Michael Jones

L’uomo di ghiaccio

Il ritorno nella terra degli All Blacks ci porta a conoscere uno di quei ruggers leggendari che con il loro stile hanno cambiato il modo di giocare a rugby. Si tratta di Michael Jones, l’uomo soprannominato “Iceman” per la freddezza con cui rendeva facili le cose più difficili, anche se i compagni preferivano chiamarlo semplicemente “Ice”, a causa delle numerose volte che è dovuto ricorrere all’applicazione del ghiaccio da parte dei sanitari

Michael in campo è stato un giocatore completo: potente come deve essere un avanti, abile nei placcaggi, nel breakdown, nei tackle e nelle Maul, ma anche con più ritmo nelle gambe rispetto a molte ali e con un gioco alla mano degno di un trequarti.

[Record da una raccolta di dati]
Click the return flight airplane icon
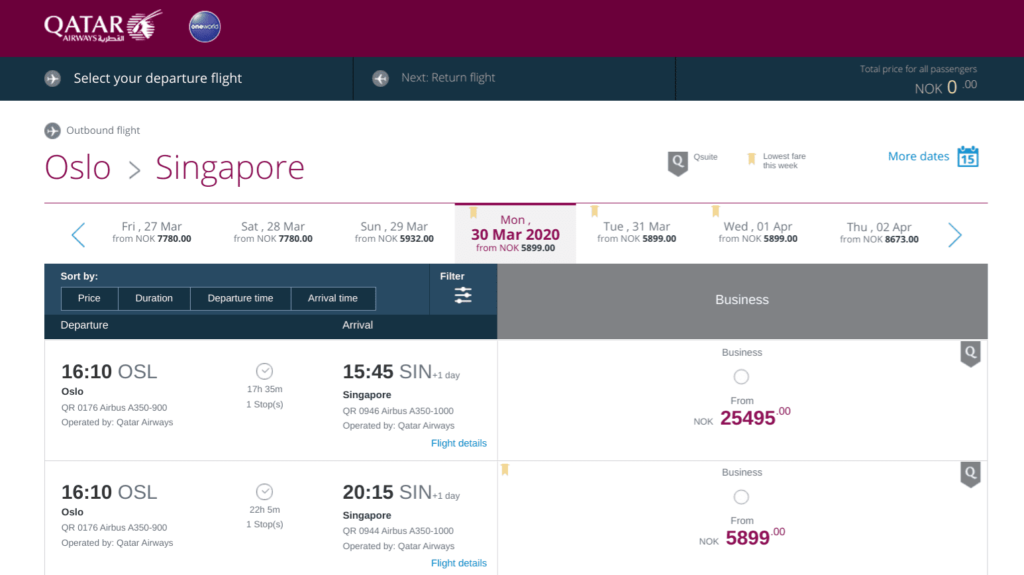 pyautogui.click(x=380, y=78)
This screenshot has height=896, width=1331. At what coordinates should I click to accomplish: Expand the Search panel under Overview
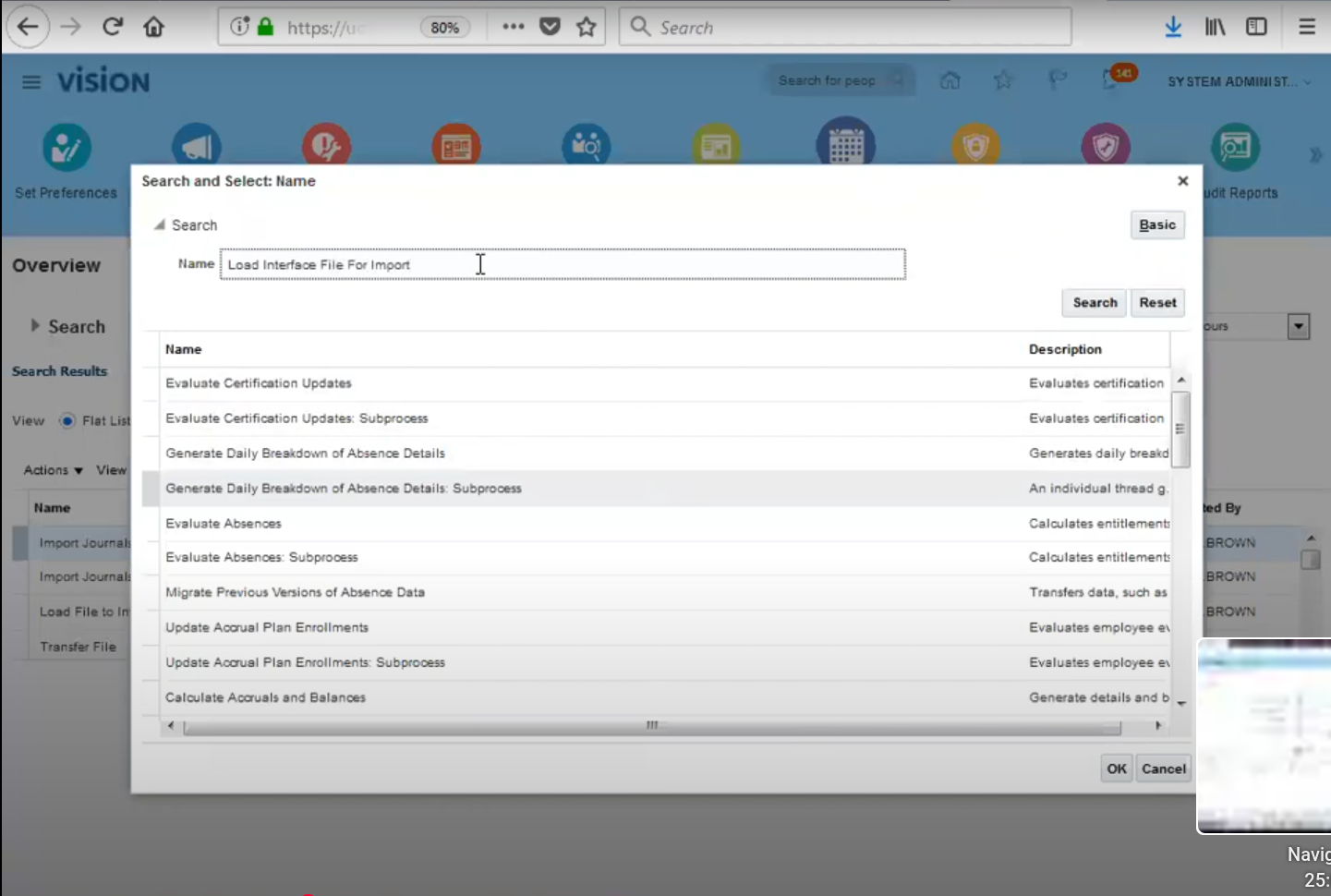coord(35,326)
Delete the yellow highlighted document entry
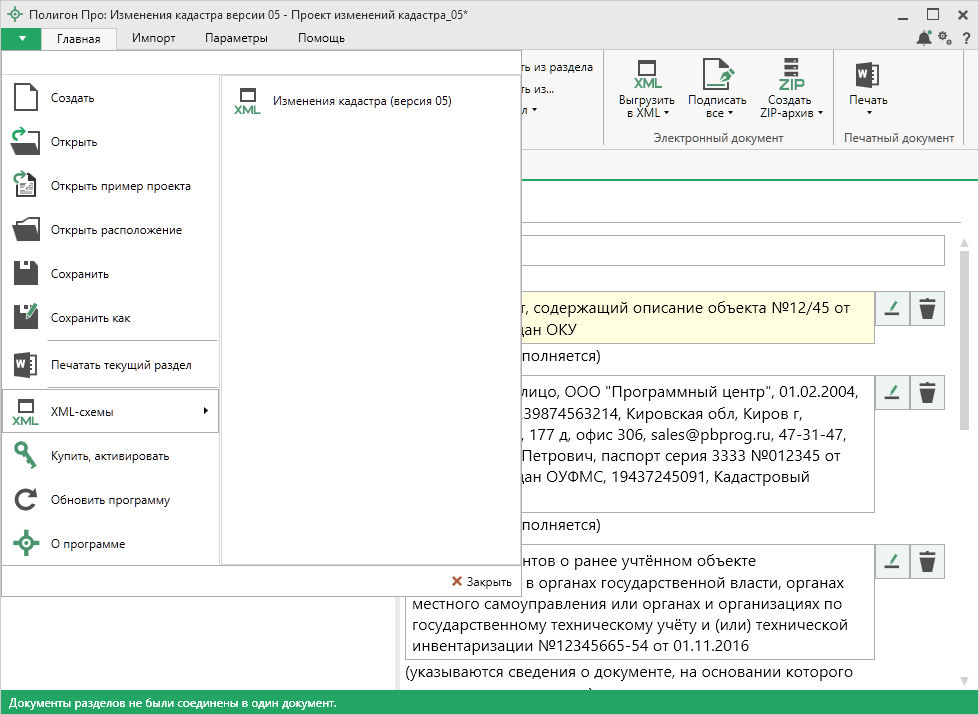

» Consegna
Rispondi alle domande sul brano dedicato a Michael Jones.
(a) Perché era soprannominato "Iceman"?
(b) Con quale nome preferivano chiamarlo i compagni, e per quale motivo?
(c) Rispetto a quali giocatori aveva più ritmo nelle gambe?

» Risposta
(a) Per la freddezza con cui rendeva facili le cose più difficili.
(b) "Ice", per le numerose volte in cui è dovuto ricorrere all'applicazione del ghiaccio da parte dei sanitari.
(c) Rispetto a molte ali.